Cheh: "broad-based support" for Wisconsin Giant project
Many residents of Cleveland Park and the surrounding neighborhoods turned out last night for the first in what could be a long series of hearings on the proposed Giant and mixed-use development at Wisconsin and Newark. Councilmember Mary Cheh, whose ward includes the area, gave a powerful speech in favor of the plan and framing opposition groups as representatives of only a small subset of residents. Those opposition groups managed to boost Cheh's case on their own by cross-examining the project's witnesses at such length that the members of the Zoning Commission repeatedly asked them to stop.
Mary Cheh questions a witness at the DC Council.
The District, and Ward Three in particular, need Smart Growth along the corridors.
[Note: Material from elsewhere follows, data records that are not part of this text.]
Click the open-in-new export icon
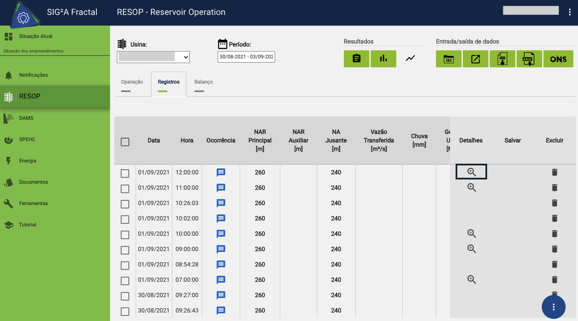 click(x=475, y=59)
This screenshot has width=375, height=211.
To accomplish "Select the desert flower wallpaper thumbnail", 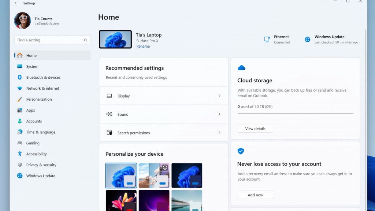I will [x=154, y=176].
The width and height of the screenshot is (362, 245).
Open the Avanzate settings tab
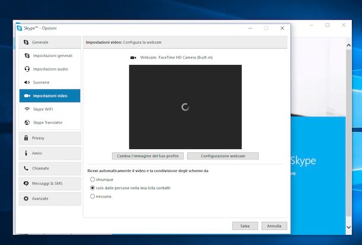tap(49, 199)
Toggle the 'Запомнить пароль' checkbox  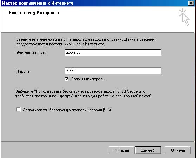[67, 79]
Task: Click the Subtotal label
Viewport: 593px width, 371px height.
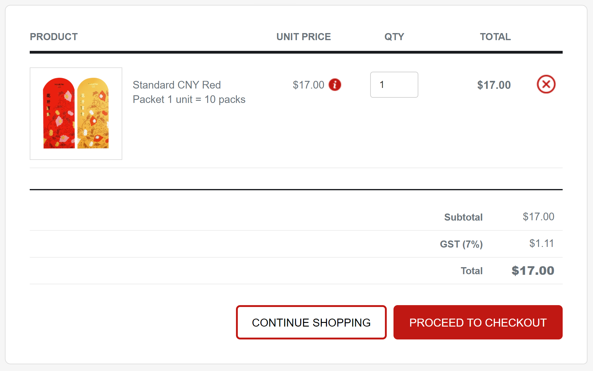Action: [463, 217]
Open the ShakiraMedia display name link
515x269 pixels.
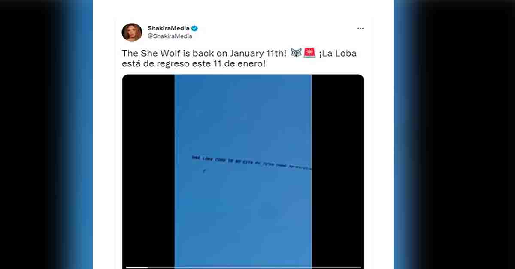pos(169,28)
It's in the public interest to have bustling and energetic retail, to have vibrant and robust public life, and attractive amenities, all of which are illustrated in this project. The anchor will be a first-class food store, an amenity that this community has yearned for for years.Cheh also talked about the significance of her campaign when she spoke at Greater Greater Washington's first birthday earlier this month. As I introduced her, I mentioned how many people think Ward Three is vehemently opposed to development, but her election proves the silent majority doesn't share the views of some of the more vocal residents. Now, thanks in part to Davis, they're not so silent.
It is in the nature of things, of course, that you will have opposition to development. I do not believe that this opposition represents the broad-based view of the community, Cleveland Park, or Ward Three. The people in this room who are from Ward Three know full well that I am out in the community all the time. I listen to residents, they communicate with me all the time, and I seek to communicate with them. There is broad-based support for this development project.
When I campaigned for office over two years ago, I specifically campaigned on a Smart Growth, environmentally progressive platform. Indeed, Giant, the Giant that we have now, was a central issue for me. I used the Giant as Exhibit A in the need to have invigorated development along the corridors. My views found their mark and the voters supported me. My opponent made it a signature issue that that was my position, Smart Growth and environmentally progressive development. ... The voters overwhelmingly put me in office. I would ask the Commission, as they hear the proceedings, to keep in mind this point.
Inevitably, you will hear opposition. But you have to put it in context. Sometimes opponents are vehement; sometimes opponents can raise their voices; sometimes they can be more organized. As the representative, I can say they are not representative of the broad-based view of the people of Ward Three. When you approve this project, you will be serving the public and serving the public interest.
Davis has been organizing supporters of this project for months. His organization, Advocates for Wisconsin Avenue Renewal (AWARE), filed for "party status", which allows cross-examining all witnesses and fuller participation in the process beyond just testifying. Several groups also filed to be parties in opposition, including the Cleveland Park Citizens' Association (CPCA) and several groups of neighbors from various streets.
Zoning Commission Chair Anthony Hood asked the groups to try to consolidate similar interests into a smaller number of groups, but they resisted. Hood then criticized the application of one of the groups, the Washington Newark Neighborhood Coalition (WNNC), saying it didn't show the standard needed for party status. According to the rules, a party must be more impacted than the general public. The WNNC leader pleaded for approval as a party, and the Commission reluctantly decided to grant it despite their misgivings.
After the Giant's representatives, architects, and traffic engineers made their presentations, the opposition groups had an opportunity for cross-examination. At similar hearings, such as the Whitman-Walker project BZA hearing in December, opponents frustrated with a project often attack a wide range of angles, and board members to patiently but firmly urge focus on the key issues. Last night, according to Davis, "The Zoning Commission repeatedly begged CPCA and WNNC to stop cross-examining Giant's witness because the questions were so unproductive, ineffective, and convoluted." That seemed to only reinforce Cheh's earlier point that vehemence need not reflect the broader opinions of the community.